The changes of plasma phospholipid fatty acid values in the first days of life observed in our subjects, i.e. the increase of total fatty acids, LA, and AA, are in accordance with results of Carnielli et al.(16). The increasing trend of DGLA, AA, and DHA concentrations in our subjects appears to reflect the onset of postnatal supply with human milk. However, the percentage contribution of these LCP shows a decreasing trend (Table 2), which suggests that the plasma disapperance rate, relative to endogenous production and intake, might be higher for LCP than for other fatty acids, such as LA, which is found in higher concentrations in breast milk.

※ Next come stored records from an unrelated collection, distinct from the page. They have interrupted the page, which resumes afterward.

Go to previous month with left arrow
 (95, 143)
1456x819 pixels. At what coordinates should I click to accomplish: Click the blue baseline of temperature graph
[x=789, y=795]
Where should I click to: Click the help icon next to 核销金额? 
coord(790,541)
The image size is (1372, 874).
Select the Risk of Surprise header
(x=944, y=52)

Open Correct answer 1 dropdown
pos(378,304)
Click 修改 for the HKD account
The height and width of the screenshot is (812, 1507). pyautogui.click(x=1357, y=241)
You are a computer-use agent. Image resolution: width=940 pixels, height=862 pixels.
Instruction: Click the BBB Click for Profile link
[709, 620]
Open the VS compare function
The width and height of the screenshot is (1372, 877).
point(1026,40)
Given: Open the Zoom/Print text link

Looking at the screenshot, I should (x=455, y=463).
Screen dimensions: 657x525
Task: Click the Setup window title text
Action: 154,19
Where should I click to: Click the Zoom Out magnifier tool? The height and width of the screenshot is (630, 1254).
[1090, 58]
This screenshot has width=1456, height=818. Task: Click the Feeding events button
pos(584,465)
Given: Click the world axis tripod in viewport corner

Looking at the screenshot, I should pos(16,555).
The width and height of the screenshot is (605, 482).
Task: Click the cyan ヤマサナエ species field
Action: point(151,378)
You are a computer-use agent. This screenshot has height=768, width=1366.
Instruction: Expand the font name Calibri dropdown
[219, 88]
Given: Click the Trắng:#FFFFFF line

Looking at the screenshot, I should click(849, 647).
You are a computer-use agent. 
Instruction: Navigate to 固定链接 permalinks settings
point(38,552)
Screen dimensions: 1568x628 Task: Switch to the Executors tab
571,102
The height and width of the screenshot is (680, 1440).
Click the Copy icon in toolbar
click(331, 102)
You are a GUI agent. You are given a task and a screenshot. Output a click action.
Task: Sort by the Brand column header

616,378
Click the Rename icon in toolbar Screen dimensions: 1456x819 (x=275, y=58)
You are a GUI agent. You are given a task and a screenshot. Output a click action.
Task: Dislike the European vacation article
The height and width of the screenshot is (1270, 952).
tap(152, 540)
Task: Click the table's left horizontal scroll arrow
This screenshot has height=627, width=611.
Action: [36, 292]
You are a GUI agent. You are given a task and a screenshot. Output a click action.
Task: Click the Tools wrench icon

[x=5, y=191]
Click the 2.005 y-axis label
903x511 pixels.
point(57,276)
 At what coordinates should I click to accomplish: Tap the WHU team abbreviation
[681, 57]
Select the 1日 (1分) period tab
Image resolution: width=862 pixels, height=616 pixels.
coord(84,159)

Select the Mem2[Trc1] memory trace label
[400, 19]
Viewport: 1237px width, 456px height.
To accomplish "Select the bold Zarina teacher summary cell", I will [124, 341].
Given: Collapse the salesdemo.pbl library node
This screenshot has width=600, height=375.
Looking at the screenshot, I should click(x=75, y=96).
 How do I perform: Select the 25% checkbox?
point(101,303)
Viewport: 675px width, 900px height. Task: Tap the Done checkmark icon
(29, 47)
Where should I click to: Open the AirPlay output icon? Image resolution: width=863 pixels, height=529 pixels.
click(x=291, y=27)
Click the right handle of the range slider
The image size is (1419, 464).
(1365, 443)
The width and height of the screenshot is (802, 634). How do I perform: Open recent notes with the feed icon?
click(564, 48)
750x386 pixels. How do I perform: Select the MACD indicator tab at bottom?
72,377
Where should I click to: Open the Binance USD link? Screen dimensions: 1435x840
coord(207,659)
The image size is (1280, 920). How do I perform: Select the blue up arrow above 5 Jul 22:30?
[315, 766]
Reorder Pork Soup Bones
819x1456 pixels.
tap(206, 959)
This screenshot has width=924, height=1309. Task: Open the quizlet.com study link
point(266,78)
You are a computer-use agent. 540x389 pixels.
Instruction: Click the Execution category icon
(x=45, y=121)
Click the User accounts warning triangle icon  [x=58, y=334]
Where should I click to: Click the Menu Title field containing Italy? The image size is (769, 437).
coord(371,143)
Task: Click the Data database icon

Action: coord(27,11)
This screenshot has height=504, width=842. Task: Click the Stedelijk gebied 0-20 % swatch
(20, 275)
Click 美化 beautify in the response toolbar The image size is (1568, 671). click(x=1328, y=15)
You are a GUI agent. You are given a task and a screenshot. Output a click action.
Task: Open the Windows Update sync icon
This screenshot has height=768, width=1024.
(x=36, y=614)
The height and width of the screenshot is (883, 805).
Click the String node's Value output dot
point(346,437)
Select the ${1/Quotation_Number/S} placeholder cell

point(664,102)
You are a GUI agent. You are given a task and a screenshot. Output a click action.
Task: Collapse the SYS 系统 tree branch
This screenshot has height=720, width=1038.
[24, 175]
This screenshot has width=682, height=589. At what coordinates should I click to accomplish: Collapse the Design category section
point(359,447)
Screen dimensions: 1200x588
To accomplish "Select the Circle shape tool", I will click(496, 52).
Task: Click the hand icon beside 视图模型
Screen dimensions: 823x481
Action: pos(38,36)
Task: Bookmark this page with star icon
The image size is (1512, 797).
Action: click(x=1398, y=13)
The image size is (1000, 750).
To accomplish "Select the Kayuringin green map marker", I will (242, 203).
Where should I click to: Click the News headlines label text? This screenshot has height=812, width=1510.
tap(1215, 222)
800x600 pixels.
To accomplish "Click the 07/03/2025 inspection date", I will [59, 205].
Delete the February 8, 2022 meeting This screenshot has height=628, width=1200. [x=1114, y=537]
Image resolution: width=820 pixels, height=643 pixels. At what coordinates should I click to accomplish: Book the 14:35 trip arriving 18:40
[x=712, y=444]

The results obtained here in breast-fed infants with a dietary LCP supply cannot be directly extended to infants fed formulas without these compounds, as the total dietary balance of fatty acids seems to influence the metabolism of individual fatty acids(19). A marked postnatal decrease of AA contents in plasma lipids was observed in infants fed formulas without preformed LCP and was interpreted as evidence of a limited LCP synthesis(16). Further studies should investigate whether the activity of LCP formation is modulated by their dietary supply, because it is conceivable that preformed dietary LCP may modulate the rate of infant synthesis.

In conclusion, these results on plasma phospholipid fatty acid enrichment clearly demonstrate active endogenous synthesis of n-6 LCP in full-term neonates already during the first days after birth. Based on calculated tracer mass in plasma phospholipids, a relatively low portion of exogenous LA is converted to DGLA whereas a major portion of DGLA is desaturated to AA.